メイちゃんの話に戻る前に皆さんに一つ注意したいと思います。レプトは地上を流れている水、つまり川、沢、滝の水などに混じっている可能性はありますが、ハワイの水道水がレプトに感染されている可能性はないのでご安心ください。ハワイの水、特にオアフ島の水道水は世界一美味しいという人もいます。オアフ島の水は100%深い井戸から汲まれている井戸水なのです。オアフ島の水道水は純粋な水で何も処理しないでそのまま井戸から直接利用しているか、もしくは軽い塩素処理をしているだけです。(オアフ島でボトルウォーターを買う必要はありません。売っている水も水道水も元は同じです。どうぞ水筒を使ってペットボトルのゴミを減らしましょう!)
研究区域の罠を集めてから道具をセットアップします。注射器、麻酔剤、コットン、金属のバンドなどの調査用道具一揃い。
メイちゃんは、ハワイのネズミやマングースの中で、どれほどレプトが流行っているかなど、レプトの生態を徹底的に研究しています。研究エリアがマノア渓谷の奥です。
メイちゃんは米国のNational Science Foundation(国立科学財団*)が資金を出しているIntegrative Training in Ecology, Conservation and Pathogen Biology Program (IGERT)に所属しています。このプログラムはハワイ大学を含め、いくつかの優秀な米国の大学が実務を担っており、参加している大学は国立科学財団から資金をもらって実際のプログラムを行います。特別研究員への奨学金制度なのですが、このプログラムが重視しているのは多専門的な研究アプローチです。つまり、一つの問題、メイちゃんの場合はレプトスピラを一つの分野ではなくいくつかの専門分野から研究するわけです。このプログラムに参加している教授達も皆さまざまな専門分野、さまざまな学部の先生ばかりです。このプログラムに所属している大学院生は生活費や研究費にも使える奨学金をもらっています。

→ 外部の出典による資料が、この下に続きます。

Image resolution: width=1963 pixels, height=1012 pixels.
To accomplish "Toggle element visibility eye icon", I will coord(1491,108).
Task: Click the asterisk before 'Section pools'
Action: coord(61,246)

メイちゃんのフーィルドワークでは、ネズミを捕獲してから、まず麻酔をかけ、落ち着かせます。それから体重や体長を測ったり、採血してから、最後に鉄製のID番号を耳に付けます。生かして戻すやり方で同じネズミを数回捕獲しているそうです。
クマネズミの体重を測るところです。クマネズミの特徴の一つはしっぽが体と同じぐらいの長さがあるところです。
メイちゃんの紹介がハワイ大学のこのサイトで見ることができます。
ハワイ大学のIGERTプログラムの紹介はこのサイトへどうぞ。
ネズミの足の血管から採血するメイちゃん。
ちなみにハワイには4種類のネズミがいますが、どれも外来種です。
メイちゃんの研究結果が楽しみです。
*米国国立科学財団というのは米国連邦議会が1950年に作った財団で様々な研究の資金や奨学金を提供する財団です。